Scheduling considerations

Incremental backup scheduling balances recovery point objectives with operational constraints:

  • Backup frequency: daily incrementals for typical environments; hourly for active databases; sub-hourly for high-change-rate systems.
  • Full backup frequency: weekly full + daily incrementals is the canonical pattern; monthly fulls acceptable for stable systems.
  • Backup window: incrementals fit in shorter windows than fulls; matters for production systems with limited maintenance time.
  • Verification frequency: chains should be verified periodically; some software performs automatic verification on synthetic full creation.
  • Retention period: longer retention requires more incrementals retained; balance against storage cost.
  • Off-site rotation: traditional tape rotation problematic with long incremental chains; synthetic full enables off-site rotation of consolidated backups.

Storage considerations

Incremental backup storage planning differs from full backup:

  • Initial sizing: first full backup sets baseline; subsequent incrementals scale with change rate.
  • Change rate estimation: typical 1-5% daily change rate for many environments; databases and active systems may have 10%+ daily change.
  • Deduplication: inline or post-process deduplication can dramatically reduce incremental storage requirements.
  • Compression: backup software compression typically achieves 2-3x compression for typical data.
  • Encryption: at-rest encryption applied after deduplication and compression to maximize efficiency.
  • Cloud storage tiering: recent incrementals on hot tier; older chains on cool tier; very old on archive tier.

The 3-2-1 rule applied

The 3-2-1 backup rule applies to incremental backups with chain-specific considerations:

  • 3 copies: original + 2 backup copies; the chain (full + incrementals) counts as one copy.
  • 2 different media: different storage technologies (local disk + cloud, or NAS + tape).
  • 1 offsite: chain replicated to offsite location; bandwidth-efficient with incremental forever.
  • Chain integrity: all media must contain complete chains; partial chains are useless.
  • Verification: hash verification confirms chain integrity periodically.
  • 3-2-1-1-0 extension: add immutable copy and zero verified errors for ransomware protection.

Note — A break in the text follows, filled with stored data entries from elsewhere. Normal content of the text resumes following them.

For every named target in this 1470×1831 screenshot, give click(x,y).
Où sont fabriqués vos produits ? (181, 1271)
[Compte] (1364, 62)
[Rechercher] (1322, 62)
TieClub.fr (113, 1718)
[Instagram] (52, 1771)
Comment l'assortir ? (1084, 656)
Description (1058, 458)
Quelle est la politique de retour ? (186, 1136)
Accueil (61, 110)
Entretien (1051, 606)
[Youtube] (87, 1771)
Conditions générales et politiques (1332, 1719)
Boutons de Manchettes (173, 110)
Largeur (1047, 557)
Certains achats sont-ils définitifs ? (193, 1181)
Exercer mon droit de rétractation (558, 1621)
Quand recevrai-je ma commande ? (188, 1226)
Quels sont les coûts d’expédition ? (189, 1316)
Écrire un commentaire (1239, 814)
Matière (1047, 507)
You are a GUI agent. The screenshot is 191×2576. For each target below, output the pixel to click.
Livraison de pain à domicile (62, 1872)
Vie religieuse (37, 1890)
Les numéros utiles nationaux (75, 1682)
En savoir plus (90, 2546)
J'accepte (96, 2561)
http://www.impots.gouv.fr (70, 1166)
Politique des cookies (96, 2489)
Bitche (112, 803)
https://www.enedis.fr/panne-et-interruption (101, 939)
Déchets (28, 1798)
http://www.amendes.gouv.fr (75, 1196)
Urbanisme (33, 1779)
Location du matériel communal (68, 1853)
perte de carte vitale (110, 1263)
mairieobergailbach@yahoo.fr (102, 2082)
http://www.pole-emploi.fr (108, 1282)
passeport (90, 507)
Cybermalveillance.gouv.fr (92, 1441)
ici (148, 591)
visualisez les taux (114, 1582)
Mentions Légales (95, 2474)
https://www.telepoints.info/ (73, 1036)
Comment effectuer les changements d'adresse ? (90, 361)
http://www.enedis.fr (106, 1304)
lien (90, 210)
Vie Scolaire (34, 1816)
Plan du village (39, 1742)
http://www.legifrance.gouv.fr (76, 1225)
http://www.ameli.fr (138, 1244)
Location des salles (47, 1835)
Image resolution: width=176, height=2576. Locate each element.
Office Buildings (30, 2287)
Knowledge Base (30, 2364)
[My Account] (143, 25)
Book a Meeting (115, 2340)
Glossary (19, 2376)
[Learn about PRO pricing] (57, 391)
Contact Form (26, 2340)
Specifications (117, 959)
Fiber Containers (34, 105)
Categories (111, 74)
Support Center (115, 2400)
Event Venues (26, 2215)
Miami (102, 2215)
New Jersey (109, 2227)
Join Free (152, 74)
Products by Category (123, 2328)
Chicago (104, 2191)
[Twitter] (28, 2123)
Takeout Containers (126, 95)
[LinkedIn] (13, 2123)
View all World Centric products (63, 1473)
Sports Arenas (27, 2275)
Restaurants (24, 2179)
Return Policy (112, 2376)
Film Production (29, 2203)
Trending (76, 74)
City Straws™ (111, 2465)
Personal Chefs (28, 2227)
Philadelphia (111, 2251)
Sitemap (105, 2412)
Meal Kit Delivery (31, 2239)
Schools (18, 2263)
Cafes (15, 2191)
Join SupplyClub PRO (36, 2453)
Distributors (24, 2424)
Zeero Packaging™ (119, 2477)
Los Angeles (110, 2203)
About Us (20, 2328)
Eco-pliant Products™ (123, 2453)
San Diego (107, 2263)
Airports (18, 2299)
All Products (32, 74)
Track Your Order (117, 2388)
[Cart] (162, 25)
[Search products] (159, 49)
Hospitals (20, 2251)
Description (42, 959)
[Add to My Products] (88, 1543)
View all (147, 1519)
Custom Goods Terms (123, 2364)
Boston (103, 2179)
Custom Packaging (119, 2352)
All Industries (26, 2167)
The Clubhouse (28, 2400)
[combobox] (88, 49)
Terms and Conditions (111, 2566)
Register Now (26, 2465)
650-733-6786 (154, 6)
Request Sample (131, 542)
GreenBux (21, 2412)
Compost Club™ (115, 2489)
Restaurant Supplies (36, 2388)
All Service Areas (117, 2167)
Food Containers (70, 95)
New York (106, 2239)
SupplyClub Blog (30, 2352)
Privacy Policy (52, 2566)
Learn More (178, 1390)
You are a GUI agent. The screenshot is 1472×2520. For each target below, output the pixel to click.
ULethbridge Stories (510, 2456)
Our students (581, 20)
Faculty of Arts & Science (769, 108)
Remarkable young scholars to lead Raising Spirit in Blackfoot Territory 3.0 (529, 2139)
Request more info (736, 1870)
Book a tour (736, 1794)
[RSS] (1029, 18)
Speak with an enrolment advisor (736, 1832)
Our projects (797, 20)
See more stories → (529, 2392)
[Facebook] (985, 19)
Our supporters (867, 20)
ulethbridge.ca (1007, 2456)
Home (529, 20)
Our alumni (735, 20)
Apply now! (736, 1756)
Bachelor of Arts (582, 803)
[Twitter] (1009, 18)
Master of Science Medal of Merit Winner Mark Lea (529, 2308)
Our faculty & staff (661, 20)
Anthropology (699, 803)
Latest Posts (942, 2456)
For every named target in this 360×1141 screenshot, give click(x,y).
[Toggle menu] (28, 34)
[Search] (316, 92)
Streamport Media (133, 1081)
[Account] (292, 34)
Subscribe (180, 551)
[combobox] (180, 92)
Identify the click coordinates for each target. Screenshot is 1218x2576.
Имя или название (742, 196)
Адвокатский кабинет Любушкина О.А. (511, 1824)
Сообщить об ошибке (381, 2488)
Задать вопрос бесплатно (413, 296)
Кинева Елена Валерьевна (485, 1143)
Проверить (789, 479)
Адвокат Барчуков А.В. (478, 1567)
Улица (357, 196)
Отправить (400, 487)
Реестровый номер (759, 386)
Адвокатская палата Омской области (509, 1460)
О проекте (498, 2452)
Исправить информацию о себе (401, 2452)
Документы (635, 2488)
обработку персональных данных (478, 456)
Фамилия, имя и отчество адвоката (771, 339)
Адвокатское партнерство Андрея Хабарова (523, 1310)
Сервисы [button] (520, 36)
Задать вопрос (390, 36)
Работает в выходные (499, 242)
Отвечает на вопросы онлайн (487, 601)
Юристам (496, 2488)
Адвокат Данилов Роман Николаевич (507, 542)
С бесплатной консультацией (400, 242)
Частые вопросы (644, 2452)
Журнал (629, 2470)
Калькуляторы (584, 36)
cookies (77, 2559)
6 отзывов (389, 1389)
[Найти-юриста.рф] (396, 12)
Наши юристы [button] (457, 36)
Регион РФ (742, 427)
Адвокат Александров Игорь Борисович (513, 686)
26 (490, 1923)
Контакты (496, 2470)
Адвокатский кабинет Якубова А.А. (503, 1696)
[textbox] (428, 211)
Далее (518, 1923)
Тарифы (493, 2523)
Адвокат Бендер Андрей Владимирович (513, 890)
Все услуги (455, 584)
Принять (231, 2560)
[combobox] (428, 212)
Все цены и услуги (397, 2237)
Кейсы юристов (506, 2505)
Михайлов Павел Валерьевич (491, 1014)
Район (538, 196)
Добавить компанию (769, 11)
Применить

Cloud backup considerations

Cloud destinations particularly favor incremental backup:

  • Bandwidth efficiency: incremental’s small size minimizes monthly cloud transfer.
  • Storage cost: incremental’s smaller footprint reduces monthly storage charges.
  • Egress fees: some providers charge for retrieval; chain restoration triggers fees for entire chain.
  • Sync limitations: cloud backup tools must handle partial uploads, retries, network interruptions during incremental transfer.
  • Provider features: AWS Backup, Azure Backup, Google Cloud Backup handle incremental natively with synthetic full consolidation.
  • Hybrid approach: local incremental + periodic cloud sync balances speed and offsite protection.

Incremental Backups in Recovery Scenarios

The chain dependency of incremental backups creates specific recovery characteristics that affect both successful and failed recovery scenarios.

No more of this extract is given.